Q. What are Request Units or RUs?

A. A single 1k read on a single item equals 1 Request Unit or RU. Similary a single 1k write for a single item equals 5 RUs. You can estimate capacity usage through the Cosmos DB Capacity Calculator – and you can even upload a sample document. RU requirements can be affected by document item size, no of reads per sec, no of writes per sec, indexing policy, consistency model, number of queries per second. RU sizing is paid for hourly – this means if you scale it up or down you are still getting charged for that full hour!

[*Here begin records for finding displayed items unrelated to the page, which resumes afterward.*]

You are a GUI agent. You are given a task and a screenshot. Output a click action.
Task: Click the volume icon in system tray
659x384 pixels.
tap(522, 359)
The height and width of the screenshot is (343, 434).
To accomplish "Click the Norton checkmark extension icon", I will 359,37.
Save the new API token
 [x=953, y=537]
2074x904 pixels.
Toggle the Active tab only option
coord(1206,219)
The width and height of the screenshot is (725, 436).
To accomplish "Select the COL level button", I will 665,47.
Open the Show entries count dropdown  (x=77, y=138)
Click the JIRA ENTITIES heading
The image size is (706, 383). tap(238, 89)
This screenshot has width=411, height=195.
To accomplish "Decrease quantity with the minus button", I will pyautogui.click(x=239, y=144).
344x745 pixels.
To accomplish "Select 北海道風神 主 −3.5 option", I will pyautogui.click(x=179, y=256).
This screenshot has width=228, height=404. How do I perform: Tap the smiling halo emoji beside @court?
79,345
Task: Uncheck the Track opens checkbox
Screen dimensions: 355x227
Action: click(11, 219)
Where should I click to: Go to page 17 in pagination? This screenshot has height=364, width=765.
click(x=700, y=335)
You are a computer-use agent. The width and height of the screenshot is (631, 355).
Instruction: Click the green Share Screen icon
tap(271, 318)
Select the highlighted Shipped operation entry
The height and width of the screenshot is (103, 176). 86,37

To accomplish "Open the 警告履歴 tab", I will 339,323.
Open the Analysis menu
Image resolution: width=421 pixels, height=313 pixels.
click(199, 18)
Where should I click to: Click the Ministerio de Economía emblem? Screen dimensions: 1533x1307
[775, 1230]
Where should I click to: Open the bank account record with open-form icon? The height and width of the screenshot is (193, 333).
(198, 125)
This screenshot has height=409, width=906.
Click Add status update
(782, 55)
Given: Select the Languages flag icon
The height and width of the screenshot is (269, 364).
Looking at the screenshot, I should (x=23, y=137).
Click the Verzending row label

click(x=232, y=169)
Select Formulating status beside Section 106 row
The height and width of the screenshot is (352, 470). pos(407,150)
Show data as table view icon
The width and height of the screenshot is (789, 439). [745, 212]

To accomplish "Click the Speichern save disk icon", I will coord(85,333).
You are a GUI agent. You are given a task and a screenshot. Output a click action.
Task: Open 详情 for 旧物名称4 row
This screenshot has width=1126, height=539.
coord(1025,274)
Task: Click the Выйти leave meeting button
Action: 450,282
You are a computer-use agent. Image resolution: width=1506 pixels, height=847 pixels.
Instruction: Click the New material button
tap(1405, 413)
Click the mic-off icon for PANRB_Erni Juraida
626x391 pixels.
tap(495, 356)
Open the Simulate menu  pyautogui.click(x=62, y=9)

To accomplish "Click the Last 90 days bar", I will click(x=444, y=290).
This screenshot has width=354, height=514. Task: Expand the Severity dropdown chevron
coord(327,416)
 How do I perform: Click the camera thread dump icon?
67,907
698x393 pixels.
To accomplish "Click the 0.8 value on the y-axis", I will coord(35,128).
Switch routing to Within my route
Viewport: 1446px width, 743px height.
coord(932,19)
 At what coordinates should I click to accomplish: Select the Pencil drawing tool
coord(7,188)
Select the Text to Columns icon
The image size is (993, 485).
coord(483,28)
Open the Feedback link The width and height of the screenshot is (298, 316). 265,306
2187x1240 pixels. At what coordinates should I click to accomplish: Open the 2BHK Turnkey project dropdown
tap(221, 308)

Q. What are the Cosmos APIs?

A. Cosmos DB provides multiple APIs which are programming models that you can use to develop against the underlying storage engine using a familiar language and environment of choice. Currently, the models that are supported include:

  • etcd API (according to Rancher) is a distributed and reliable key-value store first developed by CoreOS and now open-sourced and managed by the Cloud Native Computing Foundation serving as a reliable way of storing data across a cluster of servers. In the context of Cosmos DB, etcd allows you to use etcd API as the backend store for AKS. This provides developers to scale Kubernetes state management on a fully managed cloud native PaaS service. It is currently in private preview and (unlike the other APIs) cannot be deployed through the portal, CLI, or SDKs. It can only be provisioned via ARM templates. See Introduction to the Azure Cosmos DB etcd API.
  • SQLAPI is Microsoft’s Document API providing JSON document storage and is formally known as Azure DocumentDB. It provides a SQL like query syntax,  and a JavaScript programming model.
  • Table API is Microsoft’s Key/ Value store and a future replacement for Azure Table Storage. Since the Cosmos API provides improved scalability benefits, Azure Table Storage is deprecated and accounts will be migrated across by Microsoft over time.
  • Mongo DB API – TBC
  • Cassandra API – TBC
  • Graph API – TBC

Q. What Programming Languages can I develop against the Cosmos APIs?
A. TBC

Q. What are Cosmos DB Multi-masters?
A. Cosmos DB provides the ability to Geo-replicate your database at the click of a button. Multi-Master Replicas provide write scale since every replica is writeable and this can reduce the latency writing to Cosmos DB from the respective Geographic region. Writes to a non-multi-master would otherwise need to be re-routed to the region master.

Q. How is Cosmos DB data physically stored in each API?
A. Regardless of the API chosen, Cosmos DB stores all data in ARS format (Atom Record Sequence). This presents some interesting posibilities for supporting multiple Cosmos APIs and interoperability scenarios. For the time being, your chosen Cosmos DB API will dictate the way in which you query the underlying ARS data.